Data on locating visible targets —
──────

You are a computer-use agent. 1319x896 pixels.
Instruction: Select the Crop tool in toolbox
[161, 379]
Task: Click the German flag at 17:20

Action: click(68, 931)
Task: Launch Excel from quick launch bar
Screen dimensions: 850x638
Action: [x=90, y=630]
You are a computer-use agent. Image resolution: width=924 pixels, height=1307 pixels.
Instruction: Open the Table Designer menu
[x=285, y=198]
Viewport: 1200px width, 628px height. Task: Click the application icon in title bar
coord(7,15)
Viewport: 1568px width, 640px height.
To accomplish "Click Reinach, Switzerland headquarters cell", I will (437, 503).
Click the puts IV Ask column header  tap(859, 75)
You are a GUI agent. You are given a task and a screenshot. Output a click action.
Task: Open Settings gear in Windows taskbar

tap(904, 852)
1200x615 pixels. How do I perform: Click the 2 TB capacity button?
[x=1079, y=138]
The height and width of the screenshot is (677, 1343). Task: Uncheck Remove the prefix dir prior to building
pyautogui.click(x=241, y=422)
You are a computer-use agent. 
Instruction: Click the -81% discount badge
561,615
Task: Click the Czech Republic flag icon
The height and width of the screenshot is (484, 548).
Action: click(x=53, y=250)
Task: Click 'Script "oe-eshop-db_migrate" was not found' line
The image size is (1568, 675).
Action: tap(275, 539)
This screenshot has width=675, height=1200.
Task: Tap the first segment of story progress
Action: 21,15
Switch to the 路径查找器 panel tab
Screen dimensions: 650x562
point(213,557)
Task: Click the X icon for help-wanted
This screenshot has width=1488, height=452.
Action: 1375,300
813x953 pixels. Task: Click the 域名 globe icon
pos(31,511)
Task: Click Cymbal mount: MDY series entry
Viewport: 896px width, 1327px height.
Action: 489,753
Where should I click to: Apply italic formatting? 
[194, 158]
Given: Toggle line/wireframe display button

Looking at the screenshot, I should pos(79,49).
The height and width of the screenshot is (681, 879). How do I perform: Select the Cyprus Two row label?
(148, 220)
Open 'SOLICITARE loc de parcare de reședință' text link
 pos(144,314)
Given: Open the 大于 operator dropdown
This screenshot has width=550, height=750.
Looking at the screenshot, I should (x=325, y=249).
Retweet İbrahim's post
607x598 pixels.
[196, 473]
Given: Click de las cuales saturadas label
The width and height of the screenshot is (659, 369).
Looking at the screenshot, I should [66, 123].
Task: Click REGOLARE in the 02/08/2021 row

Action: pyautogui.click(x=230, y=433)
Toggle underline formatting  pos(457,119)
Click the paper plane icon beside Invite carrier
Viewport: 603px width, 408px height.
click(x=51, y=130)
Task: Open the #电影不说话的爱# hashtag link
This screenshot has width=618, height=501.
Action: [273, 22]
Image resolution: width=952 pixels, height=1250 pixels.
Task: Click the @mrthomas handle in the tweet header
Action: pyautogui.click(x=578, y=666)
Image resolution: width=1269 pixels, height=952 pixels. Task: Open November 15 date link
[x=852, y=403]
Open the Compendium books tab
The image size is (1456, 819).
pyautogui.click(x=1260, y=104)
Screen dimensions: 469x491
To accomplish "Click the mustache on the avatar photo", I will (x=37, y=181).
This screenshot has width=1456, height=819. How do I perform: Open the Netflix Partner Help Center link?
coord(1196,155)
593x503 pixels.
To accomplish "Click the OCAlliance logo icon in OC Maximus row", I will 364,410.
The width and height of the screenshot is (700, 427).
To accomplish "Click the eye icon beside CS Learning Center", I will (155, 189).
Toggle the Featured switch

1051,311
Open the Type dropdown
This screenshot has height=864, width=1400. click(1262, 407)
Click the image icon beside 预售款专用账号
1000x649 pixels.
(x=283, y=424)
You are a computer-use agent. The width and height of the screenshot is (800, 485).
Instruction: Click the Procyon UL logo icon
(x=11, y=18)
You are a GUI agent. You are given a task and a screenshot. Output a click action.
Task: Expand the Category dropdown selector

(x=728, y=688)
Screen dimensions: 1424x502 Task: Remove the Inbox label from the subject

──────

The problem —
Copy out every one of the lines above, word for word, with nothing changed.

Answer for this exercise —
You are a computer-use agent. 1319x896 pixels.
Instruction: Select the Crop tool in toolbox
[161, 379]
Task: Click the German flag at 17:20

Action: click(68, 931)
Task: Launch Excel from quick launch bar
Screen dimensions: 850x638
Action: [x=90, y=630]
You are a computer-use agent. Image resolution: width=924 pixels, height=1307 pixels.
Instruction: Open the Table Designer menu
[x=285, y=198]
Viewport: 1200px width, 628px height. Task: Click the application icon in title bar
coord(7,15)
Viewport: 1568px width, 640px height.
To accomplish "Click Reinach, Switzerland headquarters cell", I will (437, 503).
Click the puts IV Ask column header  tap(859, 75)
You are a GUI agent. You are given a task and a screenshot. Output a click action.
Task: Open Settings gear in Windows taskbar

tap(904, 852)
1200x615 pixels. How do I perform: Click the 2 TB capacity button?
[x=1079, y=138]
The height and width of the screenshot is (677, 1343). Task: Uncheck Remove the prefix dir prior to building
pyautogui.click(x=241, y=422)
You are a computer-use agent. 
Instruction: Click the -81% discount badge
561,615
Task: Click the Czech Republic flag icon
The height and width of the screenshot is (484, 548).
Action: click(x=53, y=250)
Task: Click 'Script "oe-eshop-db_migrate" was not found' line
The image size is (1568, 675).
Action: tap(275, 539)
This screenshot has width=675, height=1200.
Task: Tap the first segment of story progress
Action: 21,15
Switch to the 路径查找器 panel tab
Screen dimensions: 650x562
point(213,557)
Task: Click the X icon for help-wanted
This screenshot has width=1488, height=452.
Action: 1375,300
813x953 pixels. Task: Click the 域名 globe icon
pos(31,511)
Task: Click Cymbal mount: MDY series entry
Viewport: 896px width, 1327px height.
Action: 489,753
Where should I click to: Apply italic formatting? 
[194, 158]
Given: Toggle line/wireframe display button

Looking at the screenshot, I should pos(79,49).
The height and width of the screenshot is (681, 879). How do I perform: Select the Cyprus Two row label?
(148, 220)
Open 'SOLICITARE loc de parcare de reședință' text link
 pos(144,314)
Given: Open the 大于 operator dropdown
This screenshot has width=550, height=750.
Looking at the screenshot, I should (x=325, y=249).
Retweet İbrahim's post
607x598 pixels.
[196, 473]
Given: Click de las cuales saturadas label
The width and height of the screenshot is (659, 369).
Looking at the screenshot, I should [66, 123].
Task: Click REGOLARE in the 02/08/2021 row

Action: pyautogui.click(x=230, y=433)
Toggle underline formatting  pos(457,119)
Click the paper plane icon beside Invite carrier
Viewport: 603px width, 408px height.
click(x=51, y=130)
Task: Open the #电影不说话的爱# hashtag link
This screenshot has width=618, height=501.
Action: [273, 22]
Image resolution: width=952 pixels, height=1250 pixels.
Task: Click the @mrthomas handle in the tweet header
Action: pyautogui.click(x=578, y=666)
Image resolution: width=1269 pixels, height=952 pixels. Task: Open November 15 date link
[x=852, y=403]
Open the Compendium books tab
The image size is (1456, 819).
pyautogui.click(x=1260, y=104)
Screen dimensions: 469x491
To accomplish "Click the mustache on the avatar photo", I will (x=37, y=181).
This screenshot has width=1456, height=819. How do I perform: Open the Netflix Partner Help Center link?
coord(1196,155)
593x503 pixels.
To accomplish "Click the OCAlliance logo icon in OC Maximus row", I will 364,410.
The width and height of the screenshot is (700, 427).
To accomplish "Click the eye icon beside CS Learning Center", I will (155, 189).
Toggle the Featured switch

1051,311
Open the Type dropdown
This screenshot has height=864, width=1400. click(1262, 407)
Click the image icon beside 预售款专用账号
1000x649 pixels.
(x=283, y=424)
You are a computer-use agent. The width and height of the screenshot is (800, 485).
Instruction: Click the Procyon UL logo icon
(x=11, y=18)
You are a GUI agent. You are given a task and a screenshot. Output a click action.
Task: Expand the Category dropdown selector

(x=728, y=688)
Screen dimensions: 1424x502 Task: Remove the Inbox label from the subject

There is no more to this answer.